* **Required work**
1. In the blog post, rewrite the paragraph beginning "A couple more good gender links" as a brief list that keeps its main facts.
2. Reproduce word for word the part of the blog post starting at "1. Jokes aside, I" and ending at "to gender equality.".

I know I’ve said this before without being right, but I feel sure we have reached the end of days: apparently Rough Guide have listed Newcastle as the number one destination in the world in 2018. I’m aware that mocking this decision is going to invite some domestic strife, but I have a friend who’s just putting the finishing touches on a move to Fiji and I think he’s probably not regretting his decision. I’m going to be in Newcastle over Christmas and probably now need to buy some sort of disguise. In addition to about ten layers. Luckily, if we’re frozen in, there’ll be crushingly inevitable defeat in the Ashes to keep us warm.

  1. Jokes aside, I actually really like Newcastle, after extended exposure shifted my prior beliefs. I have much stronger, more hardened priors about the value of training programmes for employment and firm success – namely that there doesn’t seem to be any, at least in developing countries. That said, this Markus Goldstein piece has me questioning this. His team at the Gender Innovation Lab have found that if designed to make them accessible for girls and implemented before they make really long lasting decisions like marriage and child-bearing, the effects can be substantially larger. He also makes the oft-neglected point that men and boys are an important constituency to engage to make sure effects for women are positive. As one of my bosses once put it: men are the most obvious constraint to gender equality.
  2. A couple more good gender links: first, Planet Money’s Stacey Vanek-Smith teams up with Cardiff Garcia (still the best name ever) to investigate the evolution of sexual harassment training videos in the US, pointing out that the early, incredibly unsubtle ones made a point that modern ones neglect: that men use positions of power to get away with this crap (transcript). Secondly, Karlijn Morsink (full disclosure: an old friend) has her job market paper on the Development Impact blog, one she presented at DFID recently. The premise is really interesting and intuitive: that unless you consider the power dynamics that determine decision making, you can’t select what technology can best support women’s final outcomes. She illustrates this with data on use of male and female condoms.

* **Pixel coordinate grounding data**
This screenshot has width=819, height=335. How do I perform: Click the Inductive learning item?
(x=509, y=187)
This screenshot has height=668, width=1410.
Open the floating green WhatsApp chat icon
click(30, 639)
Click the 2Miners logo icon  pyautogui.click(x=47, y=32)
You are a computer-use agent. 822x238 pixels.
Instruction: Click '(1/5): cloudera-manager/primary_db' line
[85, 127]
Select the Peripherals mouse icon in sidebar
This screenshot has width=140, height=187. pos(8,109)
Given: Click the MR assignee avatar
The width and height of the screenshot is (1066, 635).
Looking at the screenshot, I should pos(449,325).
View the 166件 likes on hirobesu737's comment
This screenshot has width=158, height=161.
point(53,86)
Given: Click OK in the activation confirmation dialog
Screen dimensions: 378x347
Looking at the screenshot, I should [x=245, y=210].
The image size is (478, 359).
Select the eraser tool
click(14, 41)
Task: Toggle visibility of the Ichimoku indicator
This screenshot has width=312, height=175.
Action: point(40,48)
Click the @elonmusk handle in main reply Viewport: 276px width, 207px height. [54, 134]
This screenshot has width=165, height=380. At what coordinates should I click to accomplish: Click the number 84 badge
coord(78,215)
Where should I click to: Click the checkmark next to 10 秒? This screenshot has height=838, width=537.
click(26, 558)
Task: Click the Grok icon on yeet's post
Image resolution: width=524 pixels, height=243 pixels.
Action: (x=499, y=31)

* **Answers for the exercise**
1.
- Planet Money's Stacey Vanek-Smith and Cardiff Garcia look at how US sexual harassment training videos have changed. The early, very unsubtle ones made a point that modern ones neglect: men use positions of power to get away with harassment. A transcript is available.
- Karlijn Morsink, an old friend of the writer, has her job market paper on the Development Impact blog. She recently presented it at DFID.
- The paper argues that unless you consider the power dynamics that determine decision making, you can't select the technology that best supports women's final outcomes.
- She illustrates this with data on the use of male and female condoms.

2.
1. Jokes aside, I actually really like Newcastle, after extended exposure shifted my prior beliefs. I have much stronger, more hardened priors about the value of training programmes for employment and firm success – namely that there doesn’t seem to be any, at least in developing countries. That said, this Markus Goldstein piece has me questioning this. His team at the Gender Innovation Lab have found that if designed to make them accessible for girls and implemented before they make really long lasting decisions like marriage and child-bearing, the effects can be substantially larger. He also makes the oft-neglected point that men and boys are an important constituency to engage to make sure effects for women are positive. As one of my bosses once put it: men are the most obvious constraint to gender equality.